NU Online News Service, May 14, 2:25 p.m. ? Washington
A new coalition of insurance companies, agents and seniors groups has launched a campaign urging Congress to provide an above-the-line deduction for long-term care insurance this year.
“The purpose of our campaign is simple,” says Donald Young, president of the Health Insurance Association of America, Washington. “We are urging Congress to pass tax relief for long-term care. Not after the next election. Not in the next session of Congress. But now. This year.
“Given the threat that long-term care costs pose to state and federal budget, the country cannot afford to wait.”
HIAA was among more than 40 organizations signing a letter to congressional leaders asking for enactment of legislation to provide an above-the-line deduction for the purchase of long-term care insurance.
An above-the-line deduction is one that is available to all taxpayers, whether or not they itemize.
The legislation has been introduced as H.R. 831 in the House and S. 627 in the Senate.
In addition to HIAA, insurance groups joining the coalition include the American Council of Life Insurers, the Council for Affordable Health Insurance, the National Association of Health Underwriters, and the National Association of Insurance and Financial Advisors.
Other members of the coalition include the American Association of Retired Persons, the United Seniors Association, the National Council on the Aging and the 60 Plus Association.
The letter, which was sent to Senate Majority Leader Tom Daschle, D-S.D., and House Speaker Dennis Hastert, R-Ill., says that passage of the legislation is necessary to respond to the growing future need for long-term care.

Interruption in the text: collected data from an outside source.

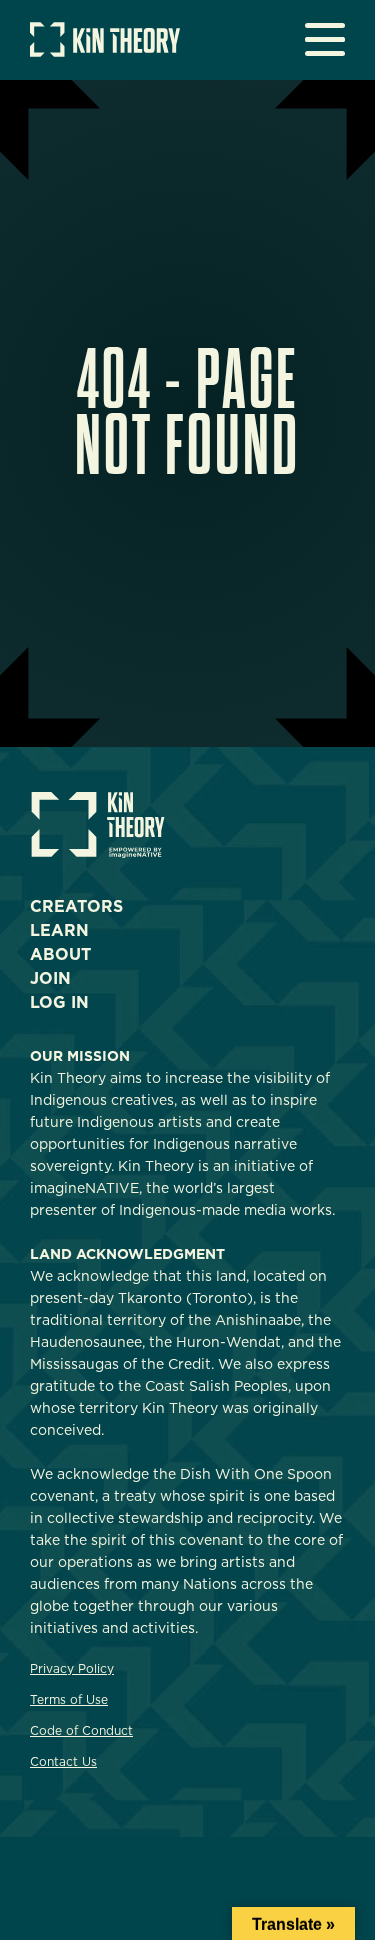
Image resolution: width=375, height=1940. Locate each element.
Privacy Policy (72, 1668)
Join (50, 978)
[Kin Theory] (105, 51)
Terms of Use (69, 1699)
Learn (59, 930)
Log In (59, 1002)
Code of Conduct (81, 1730)
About (60, 954)
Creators (76, 906)
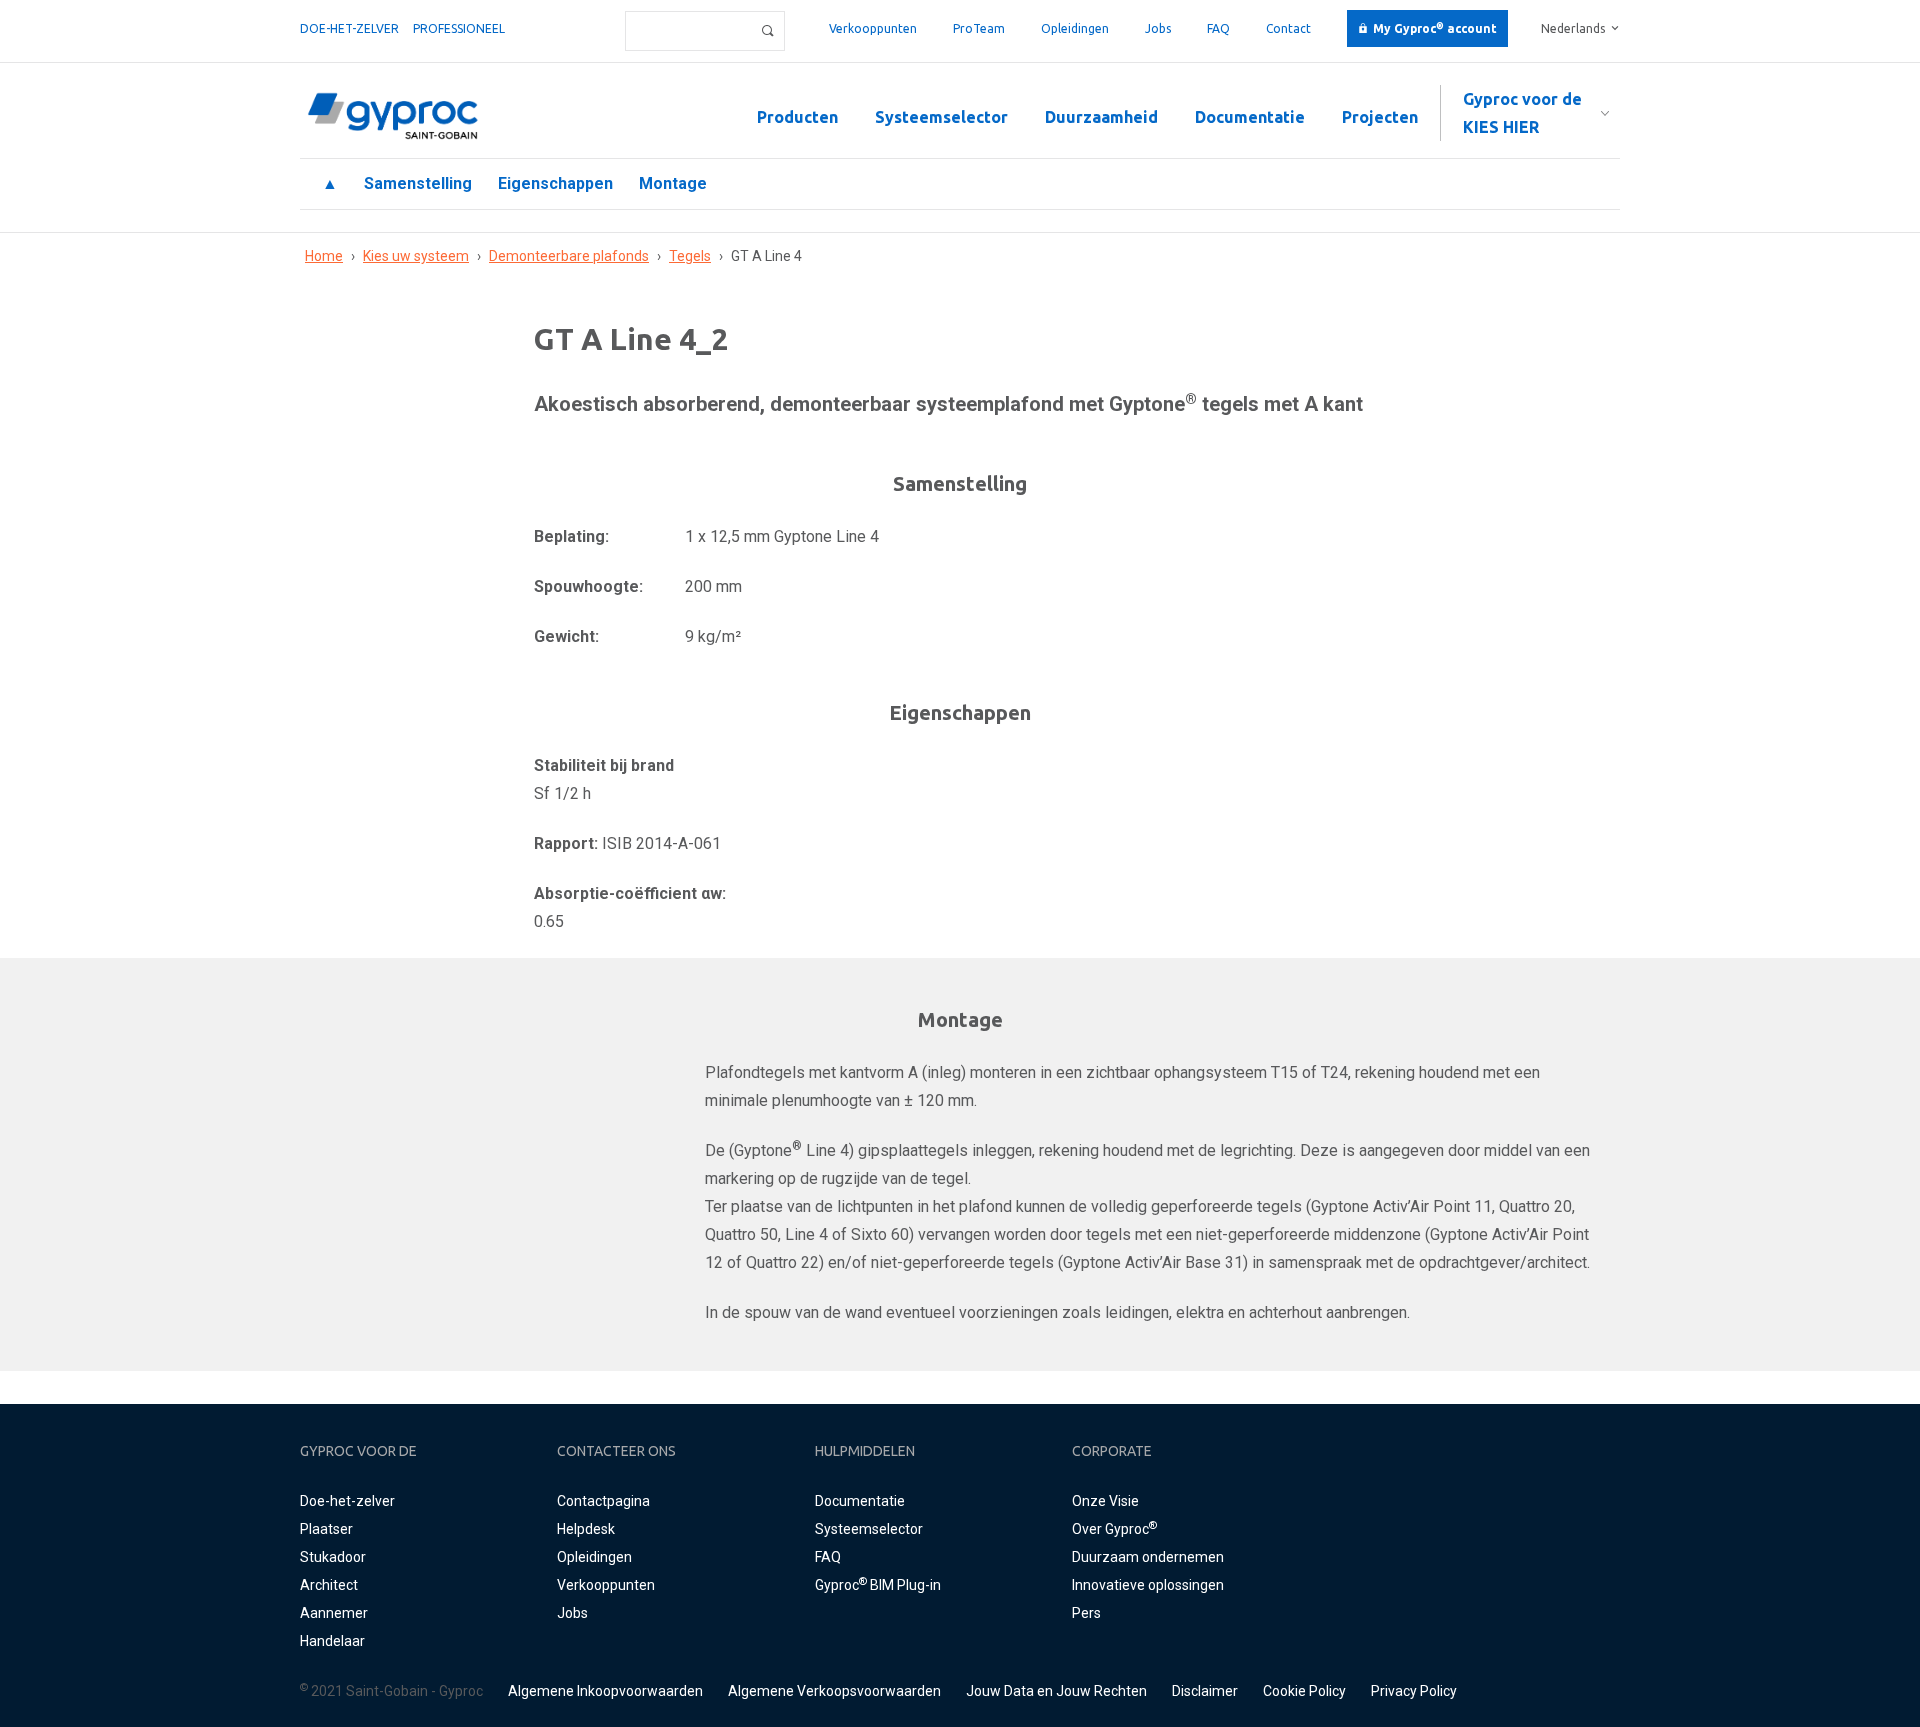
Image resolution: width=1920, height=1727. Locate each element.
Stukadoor (333, 1557)
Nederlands (1573, 28)
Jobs (1158, 28)
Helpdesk (586, 1529)
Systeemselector (941, 117)
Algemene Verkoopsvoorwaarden (834, 1691)
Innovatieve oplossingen (1148, 1585)
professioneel (459, 28)
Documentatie (1250, 117)
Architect (329, 1585)
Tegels (690, 256)
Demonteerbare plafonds (569, 256)
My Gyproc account (1435, 28)
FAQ (1218, 28)
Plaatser (326, 1529)
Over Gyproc (1114, 1529)
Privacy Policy (1414, 1691)
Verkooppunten (873, 28)
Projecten (1380, 117)
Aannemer (334, 1613)
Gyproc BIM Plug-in (878, 1585)
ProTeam (979, 28)
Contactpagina (603, 1501)
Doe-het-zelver (349, 28)
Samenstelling (418, 183)
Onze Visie (1105, 1501)
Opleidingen (1075, 28)
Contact (1288, 28)
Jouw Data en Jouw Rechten (1056, 1691)
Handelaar (332, 1641)
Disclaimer (1205, 1691)
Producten (797, 117)
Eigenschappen (555, 183)
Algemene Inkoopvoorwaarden (605, 1691)
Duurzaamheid (1101, 117)
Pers (1086, 1613)
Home (324, 256)
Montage (673, 183)
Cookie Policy (1304, 1691)
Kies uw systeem (416, 256)
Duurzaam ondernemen (1148, 1557)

“Eleven million Americans face the challenges of long-term care,” the letter says. “The financing of this care will become increasingly difficult as our nation’s elderly population swells.
“Medicaid costs already comprise a major share of state budgets and most states are currently facing significant budget constraints.”
According to HIAA, the coalition conducted dozens of visits to key members of Congress last week to boost support for the legislation.
HIAA and ACLI also ran ads supporting the legislation in Capitol Hill newspapers.
Young noted that President Bush has already set aside $24 billion in his fiscal year 2003 budget for long-term care tax relief.
The tax relief, he said, is backed by Democrats and Republicans, as well as consumer advocates and business groups.
“We know there is a will,” Young said. “Now it is up to Congress to find a way.”